> [Your instructions] Write down the lines exactly as they appear, from the one that contains "The image size is (455, 569)." through the final line of the records, so that both ends are kept and no pictures come along.

*** Exercise input ***

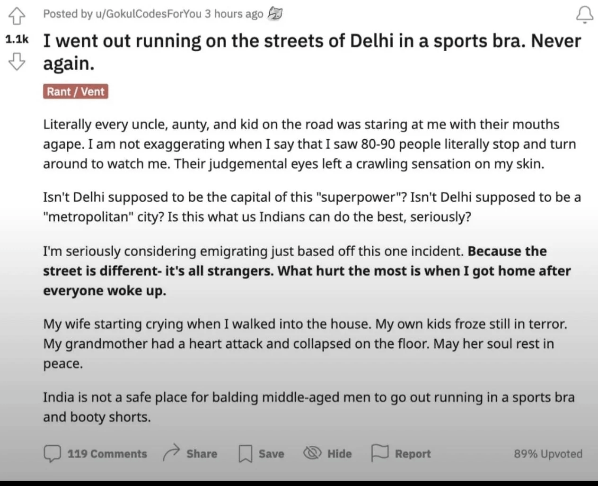Click the notification bell icon
Viewport: 598px width, 486px height.
coord(585,15)
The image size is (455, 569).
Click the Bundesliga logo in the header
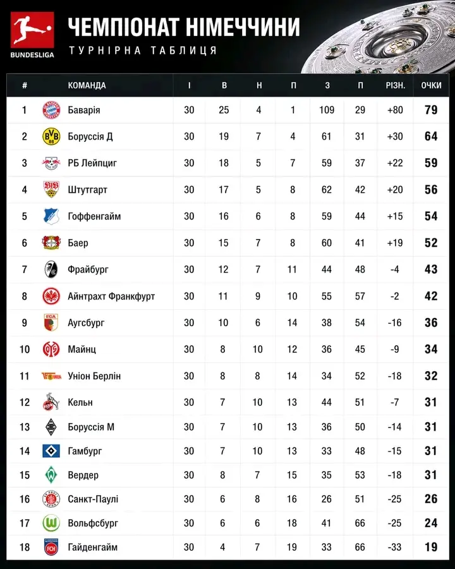(32, 34)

***

> [Expected output]
The image size is (455, 569).
Click the Bundesliga logo in the header
(32, 34)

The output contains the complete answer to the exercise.